:: Document segment ::
—————

Choudary (2015) further distinguishes the platform’s key activity into three layers: data services, network-community building, and complementary innovations. According to him, platforms can function across these three layers, but the degree to which each layer dominates can vary. In the case of sharing economy platforms like Gojek in Indonesia, the dominant layer is community-building where it connects self-employed with consumers of a wide range of services (e.g. transportation, food, entertainment) and two sub-dominant layers of data and complementors using the data generated from community building to tailor their offer with payments and business management [43]
Building on the morphological analysis of digital platforms [9], this paper adopts price discovery, access control and trust system from this framework. Mechanisms for price discovery indicate who sets the price, which can either be the platform provider, the supply side, the demand side or via competitive pricing (e.g., auction).
By limiting access to the platform the owner can reduce the risk of negative network effects [44]. The available mechanisms include selective exclusion and social behavior. Furthermore, to build up trust within the platform and incentivize users to join, platforms can signal trust through a review system which can be enforced either between members or by the platform itself [7]
Lastly, resource orchestration is key for value creation in platforms. More specifically in the case of transaction platforms, the supply chain can radically affect its sustainability as it is responsible for much of its social and environmental impact, both positive and negative [42]. This dimension includes a broad set of activities which platform owners can implement such as short supply chain (reducing the complexity of the supply chain by reducing the geographical scope) , produce on-demand, inclusive sourcing (including disadvantaged groups as suppliers) and green supply chain management (implementing and developing supplier codes of conduct which comply with social and environmental standards).

3.1.2. Value delivery

The value delivery dimension describes the elements which generate value for the platform sides. As the aim of this paper is to provide the architecture for a digital platform for sustainability, the conventional view of delivering value to customers only is extended to a broad range of stakeholders and the natural environment [13]
This dimension includes the strategic decisions over the platform’s scope and digital interfaces [1]. Conventionally, the key value proposition of platforms has been to reduce transaction costs [45], search costs [46] and/or product development costs via programming interfaces and digital resources [40]. However, an additional value adding activity in the context of sustainability is reducing ownership costs and environmental risk.
One way how platforms can reduce ownership costs is by substituting resource or product ownership with community based access to resources and products [37] and by providing product-as-a-service models which prioritize usage over ownership [36].
Digital platforms facilitate the exchange of goods, services and data by acting as matchmakers and brokers between sides. Additionally, platforms have been identified as circularity brokers [24] fostering waste recovery in the supply chain. This idea of platforms leveraging digital technologies to close the loop further enhances their role in sustainability [37]. For example, online waste exchange platforms match supply and demand and lower transaction and search costs for both sides, thus fostering waste as a valuable resource and “turning one person’s trash into another person’s treasure” [42].

—————

:: Supplied material ::
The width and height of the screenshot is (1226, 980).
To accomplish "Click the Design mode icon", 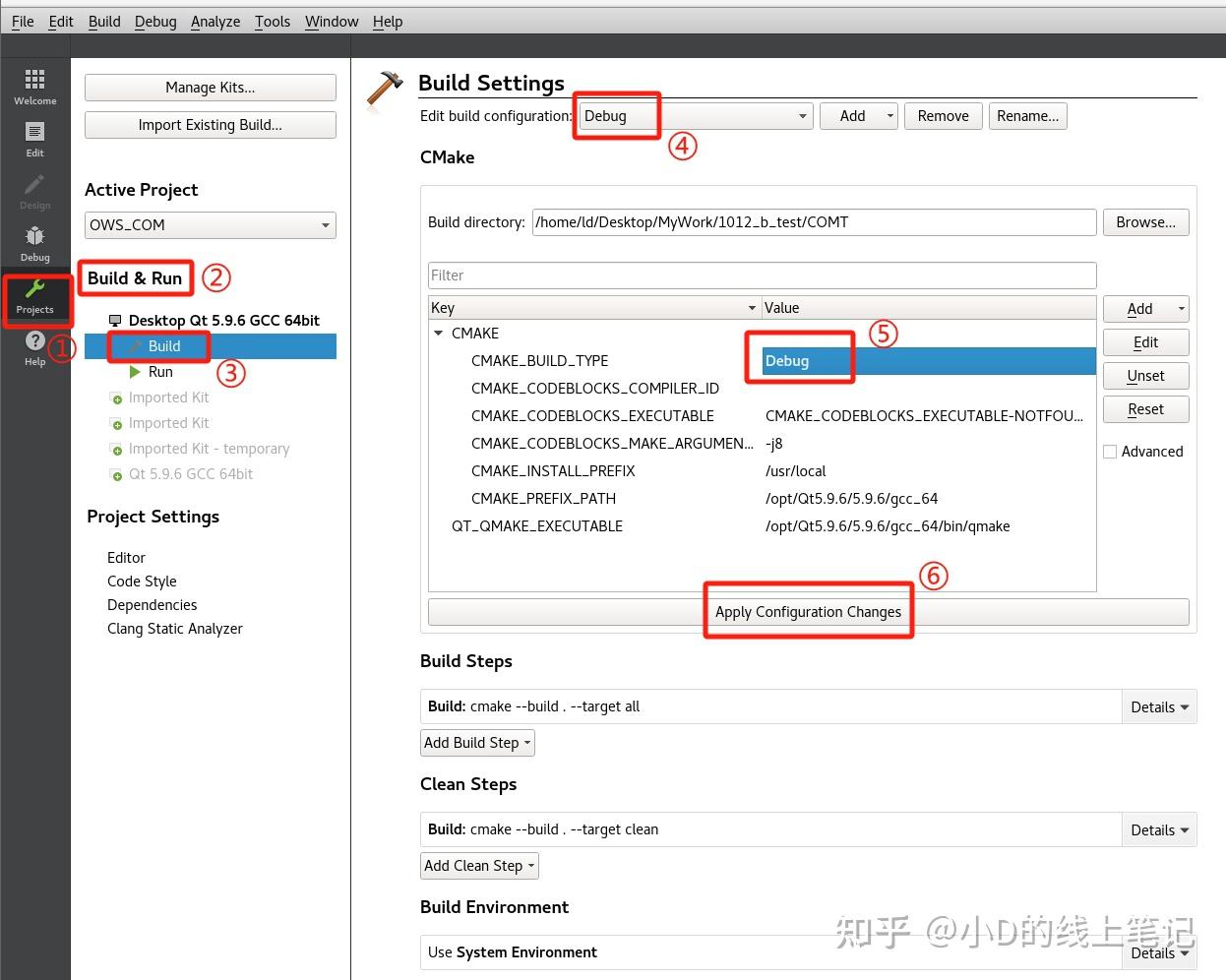I will [34, 192].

—————

:: Directive ::
Rewrite the passage on digital platforms for sustainability from "One way how" up to and including "over ownership [36].", changing "product-as-a-service" to "pay-per-use".

:: Solution to the exercise ::
One way how platforms can reduce ownership costs is by substituting resource or product ownership with community based access to resources and products [37] and by providing pay-per-use models which prioritize usage over ownership [36].